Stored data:

[Start of Attachment]

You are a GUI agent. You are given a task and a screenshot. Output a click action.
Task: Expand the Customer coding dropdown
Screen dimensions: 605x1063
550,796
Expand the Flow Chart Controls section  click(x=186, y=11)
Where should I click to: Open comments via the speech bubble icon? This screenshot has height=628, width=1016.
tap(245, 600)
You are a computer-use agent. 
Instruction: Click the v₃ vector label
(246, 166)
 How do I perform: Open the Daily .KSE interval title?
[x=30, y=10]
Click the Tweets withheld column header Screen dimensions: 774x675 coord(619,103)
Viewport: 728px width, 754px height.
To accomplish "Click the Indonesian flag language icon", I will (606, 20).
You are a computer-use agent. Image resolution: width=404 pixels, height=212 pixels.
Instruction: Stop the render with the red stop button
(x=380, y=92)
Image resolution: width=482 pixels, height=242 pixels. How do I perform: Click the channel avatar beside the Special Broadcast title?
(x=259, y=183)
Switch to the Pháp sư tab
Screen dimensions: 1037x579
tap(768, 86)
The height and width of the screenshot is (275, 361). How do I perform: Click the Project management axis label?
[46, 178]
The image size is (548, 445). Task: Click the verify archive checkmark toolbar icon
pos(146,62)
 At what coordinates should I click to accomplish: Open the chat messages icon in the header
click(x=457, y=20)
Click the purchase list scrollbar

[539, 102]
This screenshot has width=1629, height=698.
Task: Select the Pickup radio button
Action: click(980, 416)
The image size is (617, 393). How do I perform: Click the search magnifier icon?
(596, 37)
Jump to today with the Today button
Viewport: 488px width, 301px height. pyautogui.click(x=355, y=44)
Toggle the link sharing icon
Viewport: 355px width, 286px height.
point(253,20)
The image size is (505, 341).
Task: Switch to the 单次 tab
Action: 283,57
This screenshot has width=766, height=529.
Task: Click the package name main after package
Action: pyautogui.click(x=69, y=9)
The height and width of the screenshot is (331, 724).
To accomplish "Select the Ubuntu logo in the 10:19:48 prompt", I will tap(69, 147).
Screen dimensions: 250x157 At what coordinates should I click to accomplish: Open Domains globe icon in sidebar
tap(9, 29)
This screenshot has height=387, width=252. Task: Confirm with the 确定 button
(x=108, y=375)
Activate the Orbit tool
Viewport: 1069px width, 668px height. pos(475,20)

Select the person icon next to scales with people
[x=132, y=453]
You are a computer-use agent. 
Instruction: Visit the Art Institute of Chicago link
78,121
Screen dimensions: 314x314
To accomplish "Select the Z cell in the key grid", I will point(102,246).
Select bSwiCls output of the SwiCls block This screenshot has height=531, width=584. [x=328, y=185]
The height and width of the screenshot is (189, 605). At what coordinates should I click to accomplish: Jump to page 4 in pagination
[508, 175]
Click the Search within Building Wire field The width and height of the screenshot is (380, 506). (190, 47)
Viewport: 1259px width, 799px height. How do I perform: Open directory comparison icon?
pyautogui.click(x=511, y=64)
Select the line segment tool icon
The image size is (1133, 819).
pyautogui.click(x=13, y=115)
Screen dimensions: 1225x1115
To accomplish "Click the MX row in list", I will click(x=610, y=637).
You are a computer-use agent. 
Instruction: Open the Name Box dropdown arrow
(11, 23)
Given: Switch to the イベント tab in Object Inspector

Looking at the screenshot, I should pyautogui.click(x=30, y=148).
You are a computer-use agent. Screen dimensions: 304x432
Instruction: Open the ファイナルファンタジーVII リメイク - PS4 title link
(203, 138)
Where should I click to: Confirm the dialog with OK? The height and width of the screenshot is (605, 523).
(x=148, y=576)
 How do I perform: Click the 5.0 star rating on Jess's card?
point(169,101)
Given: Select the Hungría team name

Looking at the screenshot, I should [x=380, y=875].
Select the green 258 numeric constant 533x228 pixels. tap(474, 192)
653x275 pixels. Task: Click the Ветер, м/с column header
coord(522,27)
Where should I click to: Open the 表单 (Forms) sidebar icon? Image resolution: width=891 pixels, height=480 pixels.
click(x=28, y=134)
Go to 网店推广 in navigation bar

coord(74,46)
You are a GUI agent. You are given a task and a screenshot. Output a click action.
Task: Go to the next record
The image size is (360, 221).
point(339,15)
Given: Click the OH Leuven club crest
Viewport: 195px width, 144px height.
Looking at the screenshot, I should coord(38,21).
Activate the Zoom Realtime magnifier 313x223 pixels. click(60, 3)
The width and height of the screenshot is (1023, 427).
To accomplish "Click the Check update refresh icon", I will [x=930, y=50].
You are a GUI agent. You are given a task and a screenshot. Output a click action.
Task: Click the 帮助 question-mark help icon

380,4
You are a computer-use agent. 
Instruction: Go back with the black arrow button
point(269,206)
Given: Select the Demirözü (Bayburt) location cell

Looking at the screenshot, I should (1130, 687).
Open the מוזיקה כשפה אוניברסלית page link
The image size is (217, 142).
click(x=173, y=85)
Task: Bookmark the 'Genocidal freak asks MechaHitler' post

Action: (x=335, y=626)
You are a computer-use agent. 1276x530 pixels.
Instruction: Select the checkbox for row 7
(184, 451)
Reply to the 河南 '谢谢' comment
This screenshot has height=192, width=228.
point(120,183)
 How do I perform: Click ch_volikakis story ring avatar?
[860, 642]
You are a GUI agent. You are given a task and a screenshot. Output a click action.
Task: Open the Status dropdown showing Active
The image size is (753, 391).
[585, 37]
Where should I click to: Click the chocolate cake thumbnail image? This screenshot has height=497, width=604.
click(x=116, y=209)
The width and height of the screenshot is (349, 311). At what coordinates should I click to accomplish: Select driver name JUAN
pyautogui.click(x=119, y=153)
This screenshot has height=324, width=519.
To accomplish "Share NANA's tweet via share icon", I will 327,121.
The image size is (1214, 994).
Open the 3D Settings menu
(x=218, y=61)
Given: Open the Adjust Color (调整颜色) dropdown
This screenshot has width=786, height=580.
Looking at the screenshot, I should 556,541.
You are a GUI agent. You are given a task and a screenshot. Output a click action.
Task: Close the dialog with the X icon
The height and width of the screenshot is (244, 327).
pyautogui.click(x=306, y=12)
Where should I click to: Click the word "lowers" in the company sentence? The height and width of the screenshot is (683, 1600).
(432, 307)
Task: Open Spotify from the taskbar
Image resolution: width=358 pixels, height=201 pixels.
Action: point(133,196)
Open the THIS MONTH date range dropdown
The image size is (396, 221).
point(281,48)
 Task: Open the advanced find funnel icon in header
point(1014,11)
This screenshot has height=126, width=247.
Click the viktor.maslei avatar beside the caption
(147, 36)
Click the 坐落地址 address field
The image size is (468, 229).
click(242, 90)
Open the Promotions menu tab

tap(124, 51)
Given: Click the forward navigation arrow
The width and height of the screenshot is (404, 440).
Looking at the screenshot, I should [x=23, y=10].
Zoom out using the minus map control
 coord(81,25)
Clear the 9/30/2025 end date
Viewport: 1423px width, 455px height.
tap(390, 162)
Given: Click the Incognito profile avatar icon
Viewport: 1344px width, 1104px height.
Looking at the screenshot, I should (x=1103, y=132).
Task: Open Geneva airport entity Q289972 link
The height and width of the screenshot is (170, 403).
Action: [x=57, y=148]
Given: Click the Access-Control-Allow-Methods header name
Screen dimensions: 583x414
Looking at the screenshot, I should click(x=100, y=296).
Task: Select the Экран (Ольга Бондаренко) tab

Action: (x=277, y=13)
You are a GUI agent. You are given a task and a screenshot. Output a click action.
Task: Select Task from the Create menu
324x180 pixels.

[End of Attachment]

#### What is needed
From the first line through the last, repeat the entries exactly.

#### Reply to the task
You are a GUI agent. You are given a task and a screenshot. Output a click action.
Task: Expand the Customer coding dropdown
Screen dimensions: 605x1063
550,796
Expand the Flow Chart Controls section  click(x=186, y=11)
Where should I click to: Open comments via the speech bubble icon? This screenshot has height=628, width=1016.
tap(245, 600)
You are a computer-use agent. 
Instruction: Click the v₃ vector label
(246, 166)
 How do I perform: Open the Daily .KSE interval title?
[x=30, y=10]
Click the Tweets withheld column header Screen dimensions: 774x675 coord(619,103)
Viewport: 728px width, 754px height.
To accomplish "Click the Indonesian flag language icon", I will (606, 20).
You are a computer-use agent. Image resolution: width=404 pixels, height=212 pixels.
Instruction: Stop the render with the red stop button
(x=380, y=92)
Image resolution: width=482 pixels, height=242 pixels. How do I perform: Click the channel avatar beside the Special Broadcast title?
(x=259, y=183)
Switch to the Pháp sư tab
Screen dimensions: 1037x579
tap(768, 86)
The height and width of the screenshot is (275, 361). How do I perform: Click the Project management axis label?
[46, 178]
The image size is (548, 445). Task: Click the verify archive checkmark toolbar icon
pos(146,62)
 At what coordinates should I click to accomplish: Open the chat messages icon in the header
click(x=457, y=20)
Click the purchase list scrollbar

[539, 102]
This screenshot has width=1629, height=698.
Task: Select the Pickup radio button
Action: click(980, 416)
The image size is (617, 393). How do I perform: Click the search magnifier icon?
(596, 37)
Jump to today with the Today button
Viewport: 488px width, 301px height. pyautogui.click(x=355, y=44)
Toggle the link sharing icon
Viewport: 355px width, 286px height.
point(253,20)
The image size is (505, 341).
Task: Switch to the 单次 tab
Action: 283,57
This screenshot has width=766, height=529.
Task: Click the package name main after package
Action: pyautogui.click(x=69, y=9)
The height and width of the screenshot is (331, 724).
To accomplish "Select the Ubuntu logo in the 10:19:48 prompt", I will tap(69, 147).
Screen dimensions: 250x157 At what coordinates should I click to accomplish: Open Domains globe icon in sidebar
tap(9, 29)
This screenshot has height=387, width=252. Task: Confirm with the 确定 button
(x=108, y=375)
Activate the Orbit tool
Viewport: 1069px width, 668px height. pos(475,20)

Select the person icon next to scales with people
[x=132, y=453]
You are a computer-use agent. 
Instruction: Visit the Art Institute of Chicago link
78,121
Screen dimensions: 314x314
To accomplish "Select the Z cell in the key grid", I will point(102,246).
Select bSwiCls output of the SwiCls block This screenshot has height=531, width=584. [x=328, y=185]
The height and width of the screenshot is (189, 605). At what coordinates should I click to accomplish: Jump to page 4 in pagination
[508, 175]
Click the Search within Building Wire field The width and height of the screenshot is (380, 506). (190, 47)
Viewport: 1259px width, 799px height. How do I perform: Open directory comparison icon?
pyautogui.click(x=511, y=64)
Select the line segment tool icon
The image size is (1133, 819).
pyautogui.click(x=13, y=115)
Screen dimensions: 1225x1115
To accomplish "Click the MX row in list", I will click(x=610, y=637).
You are a computer-use agent. 
Instruction: Open the Name Box dropdown arrow
(11, 23)
Given: Switch to the イベント tab in Object Inspector

Looking at the screenshot, I should pyautogui.click(x=30, y=148).
You are a computer-use agent. Screen dimensions: 304x432
Instruction: Open the ファイナルファンタジーVII リメイク - PS4 title link
(203, 138)
Where should I click to: Confirm the dialog with OK? The height and width of the screenshot is (605, 523).
(x=148, y=576)
 How do I perform: Click the 5.0 star rating on Jess's card?
point(169,101)
Given: Select the Hungría team name

Looking at the screenshot, I should [x=380, y=875].
Select the green 258 numeric constant 533x228 pixels. tap(474, 192)
653x275 pixels. Task: Click the Ветер, м/с column header
coord(522,27)
Where should I click to: Open the 表单 (Forms) sidebar icon? Image resolution: width=891 pixels, height=480 pixels.
click(x=28, y=134)
Go to 网店推广 in navigation bar

coord(74,46)
You are a GUI agent. You are given a task and a screenshot. Output a click action.
Task: Go to the next record
The image size is (360, 221).
point(339,15)
Given: Click the OH Leuven club crest
Viewport: 195px width, 144px height.
Looking at the screenshot, I should coord(38,21).
Activate the Zoom Realtime magnifier 313x223 pixels. click(60, 3)
The width and height of the screenshot is (1023, 427).
To accomplish "Click the Check update refresh icon", I will [x=930, y=50].
You are a GUI agent. You are given a task and a screenshot. Output a click action.
Task: Click the 帮助 question-mark help icon

380,4
You are a computer-use agent. 
Instruction: Go back with the black arrow button
point(269,206)
Given: Select the Demirözü (Bayburt) location cell

Looking at the screenshot, I should (1130, 687).
Open the מוזיקה כשפה אוניברסלית page link
The image size is (217, 142).
click(x=173, y=85)
Task: Bookmark the 'Genocidal freak asks MechaHitler' post

Action: (x=335, y=626)
You are a computer-use agent. 1276x530 pixels.
Instruction: Select the checkbox for row 7
(184, 451)
Reply to the 河南 '谢谢' comment
This screenshot has height=192, width=228.
point(120,183)
 How do I perform: Click ch_volikakis story ring avatar?
[860, 642]
You are a GUI agent. You are given a task and a screenshot. Output a click action.
Task: Open the Status dropdown showing Active
The image size is (753, 391).
[585, 37]
Where should I click to: Click the chocolate cake thumbnail image? This screenshot has height=497, width=604.
click(x=116, y=209)
The width and height of the screenshot is (349, 311). At what coordinates should I click to accomplish: Select driver name JUAN
pyautogui.click(x=119, y=153)
This screenshot has height=324, width=519.
To accomplish "Share NANA's tweet via share icon", I will 327,121.
The image size is (1214, 994).
Open the 3D Settings menu
(x=218, y=61)
Given: Open the Adjust Color (调整颜色) dropdown
This screenshot has width=786, height=580.
Looking at the screenshot, I should 556,541.
You are a GUI agent. You are given a task and a screenshot. Output a click action.
Task: Close the dialog with the X icon
The height and width of the screenshot is (244, 327).
pyautogui.click(x=306, y=12)
Where should I click to: Click the word "lowers" in the company sentence? The height and width of the screenshot is (683, 1600).
(432, 307)
Task: Open Spotify from the taskbar
Image resolution: width=358 pixels, height=201 pixels.
Action: point(133,196)
Open the THIS MONTH date range dropdown
The image size is (396, 221).
point(281,48)
 Task: Open the advanced find funnel icon in header
point(1014,11)
This screenshot has height=126, width=247.
Click the viktor.maslei avatar beside the caption
(147, 36)
Click the 坐落地址 address field
The image size is (468, 229).
click(242, 90)
Open the Promotions menu tab

tap(124, 51)
Given: Click the forward navigation arrow
The width and height of the screenshot is (404, 440).
Looking at the screenshot, I should [x=23, y=10].
Zoom out using the minus map control
 coord(81,25)
Clear the 9/30/2025 end date
Viewport: 1423px width, 455px height.
tap(390, 162)
Given: Click the Incognito profile avatar icon
Viewport: 1344px width, 1104px height.
Looking at the screenshot, I should (x=1103, y=132).
Task: Open Geneva airport entity Q289972 link
The height and width of the screenshot is (170, 403).
Action: [x=57, y=148]
Given: Click the Access-Control-Allow-Methods header name
Screen dimensions: 583x414
Looking at the screenshot, I should click(x=100, y=296).
Task: Select the Экран (Ольга Бондаренко) tab

Action: (x=277, y=13)
You are a GUI agent. You are given a task and a screenshot. Output a click action.
Task: Select Task from the Create menu
324x180 pixels.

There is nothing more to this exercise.